The research on Extranodal nasal-type natural killer/T-cell lymphoma (ENKTCL) has seen significant advancements in recent years, with improved treatment modalities enhancing patient survival rates. The study titled “Evidence of Cure for Extranodal Nasal-Type Natural Killer/T-Cell Lymphoma with Current Treatment: An Analysis of the CLCG Database” represents a landmark investigation into the potential for a statistical “cure” for patients suffering from this aggressive lymphoma. The China Lymphoma Collaborative Group (CLCG) database provided a comprehensive dataset for analysis, covering clinical data from 1,955 ENKTCL patients treated between 2008 and 2016 with non-anthracycline-based chemotherapy and/or radiotherapy. This vast dataset allows for a nuanced understanding of the disease’s treatment outcomes in the contemporary clinical setting.

The study’s revelation that an estimated 71.9% of ENKTCL patients treated with current modalities might be considered cured is groundbreaking. This cure fraction significantly surpasses previous expectations for a disease once considered almost invariably fatal. The definition of “cure” in this context is particularly poignant, indicating a point at which the patient’s mortality risk aligns with that of the general population. This alignment occurs approximately 4.5 years post-treatment, a timeframe that now serves as a benchmark for patient monitoring and long-term care planning.
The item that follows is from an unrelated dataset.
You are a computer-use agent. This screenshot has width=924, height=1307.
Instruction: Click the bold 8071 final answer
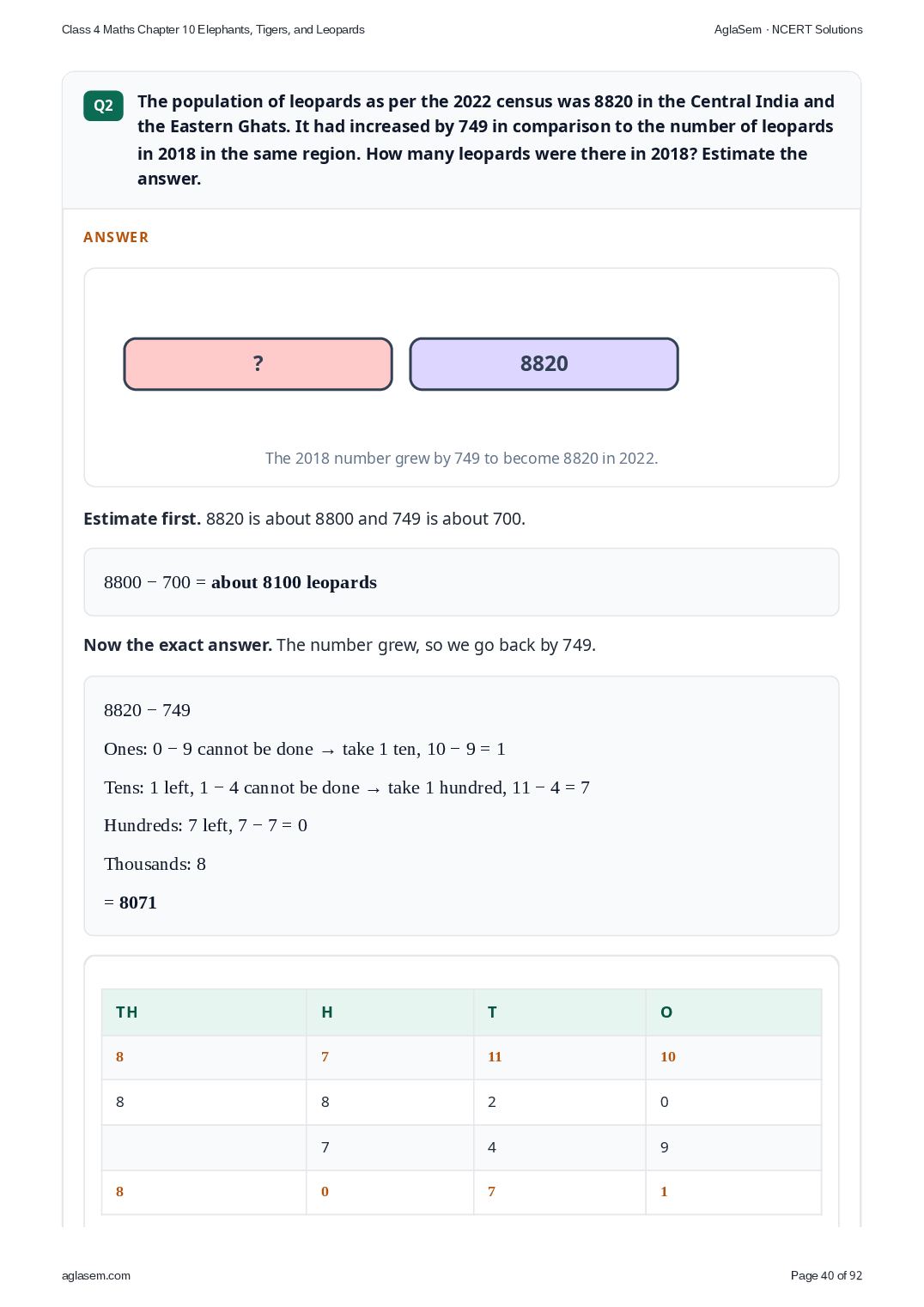(x=138, y=903)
The median survival time for those not achieving this “cured” status, at 1.1 years, starkly contrasts the improved outcomes for the majority, highlighting the aggressive nature of ENKTCL and the critical importance of effective treatment strategies. Furthermore, the study’s identification of clinical factors associated with cure probability—such as B symptoms, disease stage, and lactate dehydrogenase levels—offers valuable insights into patient risk stratification and tailored treatment planning. Notably, the finding that elderly patients (>60 years) share a similar cure fraction to younger individuals challenges previous assumptions about age as a prognostic factor in ENKTCL treatment outcomes.